Eye For Film >> Movies >> Wanted (2008) Film Review
Wanted
Reviewed by: Scott Macdonald
Timur Bekmambetov's Wanted is a masterclass in directing style. It is a violent screaming orgasm from when this testosterone fuelled teenager first realised they loved terrible movies, and the dumber the better. Mixing every damn stupid cliche you've ever dreamed of, and a inventing a new truckload that'll be stolen for the next ten years. Really, if you dismiss movies that are "far-fetched" (a term used by the ignorant who do not dare to dream of silly and outlandish things), This Is Not For You. Close the door on your way out.
Wesley Gibson (James McAvoy, sporting a rather decent Chicago accent) is a nobody. A minion in a suit and tie, like many of us. After a panic-attack from hell, he is picked up in a supermarket dungeon by Fox (Angelina Jolie, sporting a wardrobe that will delight the aforementioned teenagers), and prior to a really, really awesome car-chase invents a means for entering a moving vehicle I have never seen before. He is the son of Cross (Thomas Kretschmann), a member of the Fraternity, a thousand-year-old society of assassins, headed up by Sloane (Morgan Freeman, mostly doing his refined and patented Uncle Tom schtick). Does he choose to return to his minion life? Only to offer everyone who's wronged him an industrial sized dose of attitude, and some boiled over bull-shark rage.
Admittedlly, the Fraternity assignment selection methods can be questioned - dished out by a loom (I am not making this up!) for subsequent binary decoding. One also asks the quick question whether fate has self-correcting mechanisms should an assassin fail - and a failure story is told with grave consequences. I digress, like Team America - one heavy montage later, and Wesley's one of these bullet-bending and stunningly efficient assassins who pull off the unlikeliest of murders as easily as a hot knife slides into butter.

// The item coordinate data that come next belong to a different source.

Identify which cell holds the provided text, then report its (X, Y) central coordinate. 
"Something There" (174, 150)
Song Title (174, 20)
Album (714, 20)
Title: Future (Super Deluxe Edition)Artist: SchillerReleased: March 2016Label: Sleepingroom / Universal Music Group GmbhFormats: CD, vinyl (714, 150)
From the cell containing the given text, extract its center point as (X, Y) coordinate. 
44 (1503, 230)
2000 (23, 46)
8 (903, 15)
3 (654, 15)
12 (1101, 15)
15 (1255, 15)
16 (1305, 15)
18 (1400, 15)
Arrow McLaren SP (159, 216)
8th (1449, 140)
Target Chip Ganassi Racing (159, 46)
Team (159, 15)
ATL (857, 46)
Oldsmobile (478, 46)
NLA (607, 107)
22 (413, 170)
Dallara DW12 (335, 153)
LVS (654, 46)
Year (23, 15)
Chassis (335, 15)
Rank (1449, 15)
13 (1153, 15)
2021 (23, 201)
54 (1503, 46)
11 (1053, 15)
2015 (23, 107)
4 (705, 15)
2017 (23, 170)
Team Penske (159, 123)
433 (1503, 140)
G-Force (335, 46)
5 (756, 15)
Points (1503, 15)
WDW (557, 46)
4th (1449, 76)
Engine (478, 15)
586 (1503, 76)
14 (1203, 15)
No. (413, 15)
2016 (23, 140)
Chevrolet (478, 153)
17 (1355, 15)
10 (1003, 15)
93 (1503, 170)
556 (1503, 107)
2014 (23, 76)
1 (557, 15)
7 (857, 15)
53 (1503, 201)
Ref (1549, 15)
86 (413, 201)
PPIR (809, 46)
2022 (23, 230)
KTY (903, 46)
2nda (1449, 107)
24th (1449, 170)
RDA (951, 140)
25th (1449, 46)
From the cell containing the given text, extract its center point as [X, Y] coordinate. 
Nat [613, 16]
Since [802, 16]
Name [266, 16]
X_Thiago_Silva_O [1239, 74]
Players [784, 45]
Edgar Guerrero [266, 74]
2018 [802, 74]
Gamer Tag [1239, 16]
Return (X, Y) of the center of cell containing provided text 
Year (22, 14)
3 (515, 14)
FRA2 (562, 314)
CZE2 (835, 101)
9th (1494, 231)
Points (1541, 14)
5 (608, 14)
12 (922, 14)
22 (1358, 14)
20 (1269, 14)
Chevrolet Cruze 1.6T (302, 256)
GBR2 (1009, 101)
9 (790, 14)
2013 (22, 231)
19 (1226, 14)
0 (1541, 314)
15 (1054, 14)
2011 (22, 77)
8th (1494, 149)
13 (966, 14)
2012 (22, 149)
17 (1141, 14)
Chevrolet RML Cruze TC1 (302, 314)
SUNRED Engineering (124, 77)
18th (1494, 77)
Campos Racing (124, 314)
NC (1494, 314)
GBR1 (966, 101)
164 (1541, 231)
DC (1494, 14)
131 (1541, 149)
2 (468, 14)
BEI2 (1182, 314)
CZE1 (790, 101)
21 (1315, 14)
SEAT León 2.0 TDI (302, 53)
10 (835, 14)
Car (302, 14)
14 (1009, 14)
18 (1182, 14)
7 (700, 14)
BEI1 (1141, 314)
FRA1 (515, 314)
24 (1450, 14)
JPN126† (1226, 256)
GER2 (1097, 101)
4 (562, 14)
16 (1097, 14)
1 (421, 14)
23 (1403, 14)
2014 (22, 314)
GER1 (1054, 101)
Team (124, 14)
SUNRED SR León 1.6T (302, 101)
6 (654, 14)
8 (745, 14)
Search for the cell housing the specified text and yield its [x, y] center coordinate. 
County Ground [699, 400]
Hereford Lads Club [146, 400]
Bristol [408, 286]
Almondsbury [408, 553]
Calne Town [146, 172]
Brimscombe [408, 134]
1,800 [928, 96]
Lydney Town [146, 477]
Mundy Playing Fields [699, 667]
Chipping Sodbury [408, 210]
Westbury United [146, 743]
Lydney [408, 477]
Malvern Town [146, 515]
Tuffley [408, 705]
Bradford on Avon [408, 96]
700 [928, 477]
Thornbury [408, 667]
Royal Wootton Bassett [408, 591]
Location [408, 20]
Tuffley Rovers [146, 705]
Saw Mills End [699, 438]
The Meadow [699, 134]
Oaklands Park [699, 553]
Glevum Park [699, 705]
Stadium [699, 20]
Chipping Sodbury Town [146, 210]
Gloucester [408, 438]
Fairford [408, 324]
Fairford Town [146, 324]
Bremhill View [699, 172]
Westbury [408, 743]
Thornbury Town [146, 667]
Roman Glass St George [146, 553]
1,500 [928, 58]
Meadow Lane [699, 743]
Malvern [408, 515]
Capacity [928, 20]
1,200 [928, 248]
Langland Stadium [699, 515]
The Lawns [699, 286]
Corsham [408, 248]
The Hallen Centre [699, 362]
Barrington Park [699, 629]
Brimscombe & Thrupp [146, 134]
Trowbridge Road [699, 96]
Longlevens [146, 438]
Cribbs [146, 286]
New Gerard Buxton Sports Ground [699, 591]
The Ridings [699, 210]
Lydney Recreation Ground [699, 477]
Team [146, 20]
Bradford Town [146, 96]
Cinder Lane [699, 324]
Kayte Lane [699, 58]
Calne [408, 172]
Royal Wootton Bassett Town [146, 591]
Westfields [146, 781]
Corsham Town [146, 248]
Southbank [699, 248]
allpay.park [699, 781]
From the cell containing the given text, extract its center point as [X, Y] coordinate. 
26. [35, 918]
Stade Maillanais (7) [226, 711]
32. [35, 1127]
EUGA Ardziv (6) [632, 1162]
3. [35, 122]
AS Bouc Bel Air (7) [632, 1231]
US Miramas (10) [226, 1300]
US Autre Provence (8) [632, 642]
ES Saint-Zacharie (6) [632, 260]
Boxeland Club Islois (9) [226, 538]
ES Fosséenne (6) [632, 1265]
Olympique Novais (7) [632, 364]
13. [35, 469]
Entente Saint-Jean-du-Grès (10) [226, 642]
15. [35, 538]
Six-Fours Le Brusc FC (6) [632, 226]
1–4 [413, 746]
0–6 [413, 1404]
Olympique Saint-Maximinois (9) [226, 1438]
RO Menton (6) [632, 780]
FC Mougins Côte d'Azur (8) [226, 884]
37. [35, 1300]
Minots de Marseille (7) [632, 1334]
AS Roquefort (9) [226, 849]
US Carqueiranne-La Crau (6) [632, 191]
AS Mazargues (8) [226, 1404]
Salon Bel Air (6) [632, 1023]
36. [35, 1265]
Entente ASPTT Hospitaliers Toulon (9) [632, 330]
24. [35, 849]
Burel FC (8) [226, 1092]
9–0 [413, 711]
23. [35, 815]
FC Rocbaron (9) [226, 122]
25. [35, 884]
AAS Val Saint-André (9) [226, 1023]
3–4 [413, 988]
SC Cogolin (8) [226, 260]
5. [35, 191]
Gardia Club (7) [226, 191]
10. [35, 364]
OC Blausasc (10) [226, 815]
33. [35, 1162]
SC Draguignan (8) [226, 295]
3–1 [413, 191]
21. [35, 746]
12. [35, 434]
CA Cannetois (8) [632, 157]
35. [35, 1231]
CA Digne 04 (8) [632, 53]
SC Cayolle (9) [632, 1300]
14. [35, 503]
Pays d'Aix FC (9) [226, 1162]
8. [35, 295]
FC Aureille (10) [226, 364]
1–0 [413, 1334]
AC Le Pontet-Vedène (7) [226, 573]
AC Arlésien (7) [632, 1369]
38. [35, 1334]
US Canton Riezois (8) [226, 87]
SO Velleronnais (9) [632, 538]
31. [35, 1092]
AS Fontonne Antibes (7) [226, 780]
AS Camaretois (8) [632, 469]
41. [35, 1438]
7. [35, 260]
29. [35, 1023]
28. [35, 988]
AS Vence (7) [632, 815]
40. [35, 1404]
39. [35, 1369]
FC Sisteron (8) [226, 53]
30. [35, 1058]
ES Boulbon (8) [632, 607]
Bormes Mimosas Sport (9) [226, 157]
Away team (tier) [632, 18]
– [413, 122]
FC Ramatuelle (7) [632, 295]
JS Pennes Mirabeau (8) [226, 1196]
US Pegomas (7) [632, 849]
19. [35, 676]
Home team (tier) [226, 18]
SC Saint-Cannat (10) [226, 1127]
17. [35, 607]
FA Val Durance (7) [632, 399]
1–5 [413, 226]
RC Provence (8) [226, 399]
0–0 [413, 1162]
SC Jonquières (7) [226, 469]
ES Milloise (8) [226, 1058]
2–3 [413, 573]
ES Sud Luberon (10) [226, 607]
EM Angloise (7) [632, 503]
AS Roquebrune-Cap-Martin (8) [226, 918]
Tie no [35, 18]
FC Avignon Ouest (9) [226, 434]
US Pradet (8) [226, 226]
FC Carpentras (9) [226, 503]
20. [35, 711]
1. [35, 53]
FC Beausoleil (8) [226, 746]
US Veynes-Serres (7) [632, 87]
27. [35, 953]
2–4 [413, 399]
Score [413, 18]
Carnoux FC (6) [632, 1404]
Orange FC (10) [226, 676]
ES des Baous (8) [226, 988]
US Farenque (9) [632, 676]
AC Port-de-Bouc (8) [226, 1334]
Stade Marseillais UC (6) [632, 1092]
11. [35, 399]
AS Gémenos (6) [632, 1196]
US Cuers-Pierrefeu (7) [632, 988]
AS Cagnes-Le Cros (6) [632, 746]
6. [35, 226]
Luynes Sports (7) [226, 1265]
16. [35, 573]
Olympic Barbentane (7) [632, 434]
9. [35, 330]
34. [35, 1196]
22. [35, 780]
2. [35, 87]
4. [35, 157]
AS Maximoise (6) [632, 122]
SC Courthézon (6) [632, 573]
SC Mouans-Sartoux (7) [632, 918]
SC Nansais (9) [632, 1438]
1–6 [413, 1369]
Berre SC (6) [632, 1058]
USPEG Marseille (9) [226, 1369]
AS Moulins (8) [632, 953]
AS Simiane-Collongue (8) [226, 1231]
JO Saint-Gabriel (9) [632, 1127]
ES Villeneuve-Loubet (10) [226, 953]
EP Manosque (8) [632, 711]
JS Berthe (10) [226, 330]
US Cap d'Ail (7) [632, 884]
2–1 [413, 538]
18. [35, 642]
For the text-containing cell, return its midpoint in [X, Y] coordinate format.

Okay, we're not kidding when this is steadfast power-fantasy piffle. Reality checks, don't leave them at the door - bury them in a lead-lined vault guarded with wolves. And yes, this is another of those movies that do not exist to tell a story, rather leave its fans gurgling in slack-jawed yokel joy at the wonderful and superbly imagined nonsense - where masterful self-contained action vignettes are threaded through with superb efficiency. It sports gun battles we have not seen the like of since Chow Yun-Fat shot his way through a hospital in 1992's Hard Boiled, improved with digital effects that are not remarkable for their technical skill, but for their imaginative. Yes, they're much, much better than the Matrix, dammit.
Not a drop of brains, or anything other than the faint echo of a beating heart on the soundtrack. For the rest of it, hang on tight.